На вышках, натужно пялясь в тьму за стеной, стояли всяк по-своему. Кто вертел головой по сторонам, стараясь если не увидеть, так хоть услышать, а кто сидел смирно. Да и верно, чего уловишь человеческим-то ухом ночью посреди бескрайнего травяного моря? Скорее запутаешься, сам себя накрутишь и натворишь чего ненадобного. Но то всего на одной вышке, где елозил по узковатому коробу совсем зеленый Мураш. На остальных, хвала Всевышнему, голова сподобился найти нормальных взрослых мужиков. Что там тот Мураш, только-только пятнадцатую весну разменявший?

Джонбуль, из бывших наемников, уже с сединой в башке, Лешак, разменявший двадцать пять и Бредень, годившийся в свои тридцать с гаком, небольшим таким гаком, тому же Мурашу в батьки. Вот эти-то, становой хребет, на них селяне полагались как на самих себя. И уж ладно, что Бредень через день на вышку именно бредет, заплетая да еле волоча ноги.

Все знают, горе у него, три года назад из городских охранников выгнали. Страдает человек, не видно, что ли? Кто ж после такого в самый зад округи ехать захочет? Зато опытный, умелый, стреляет, когда трезвый – любо да дорого. А что руки каждый день трясутся, так то не страшно. Как что случись, уж не подведет. Точно вам говорю, ни за что не подведет.

Мураш, потихоньку становящийся опытнее, на себе понявший многое, ладил себе стульчак из обрубка бревнышка и прихваченного тулупчика. Знаем мы эту вот жару, ага. В мае жди-не жди, а холодину ночную проморгаешь легко. Точно, как пить дать, это Мураш помнил до сих пор ноющим пахом, куда отдавал воспаленный пару недель назад пузырь.

Факела, потрескивая, разгорались от ворот и до второго въезда, открываемого только для стада. Мураш, нахохлившись, ловил ртом воздух, становящийся все прохладнее. Ранняя жара, навалившаяся нежданно, выматывала. Чего уж, самому себе не наврешь, а в сторожа он пошел и из-за лени. Ну не любил днем работать, пасти, рыть, косить, таскать и остальное. Остального хватало по египецку макитру, а Мураш ей как-то пользоваться не хотел. Днем спишь, ночью торчишь. Раз в неделю выходной, делай чего хочешь, не жизнь, сказка.

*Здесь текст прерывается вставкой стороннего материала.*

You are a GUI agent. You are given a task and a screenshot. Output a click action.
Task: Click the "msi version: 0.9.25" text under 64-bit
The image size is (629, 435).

Из степи, переливаясь длинными сбивками, накатил вой. Пронзительный, тоскливый, глухо затухающий злым рыком, ушедшим в еле слышное ворчание. Глухое, неожиданно низкое, поднявшее все волосы дыбом. Мураш, замерев, не уловил упавшее бревнышко, точнехонько жбякнувшее его по ступне. И смог удержаться от крика, лишь закусив рукав и ловя глазами блескучие белые звезды боли. Кто там, что, а?!

Уронив тяжело упавший тулуп, ухватил карабин, упер ложем между ошкуренных верхушек бревен, приложился к прицелу. Еле-еле работающий ночник, в половину ружья длиной, вспыхивал мерцающей зеленью, ловя обманные тени, падающие повсюду. Сопя, Мураш водил стволом, пытался поймать хотя бы что-то… Не выходило.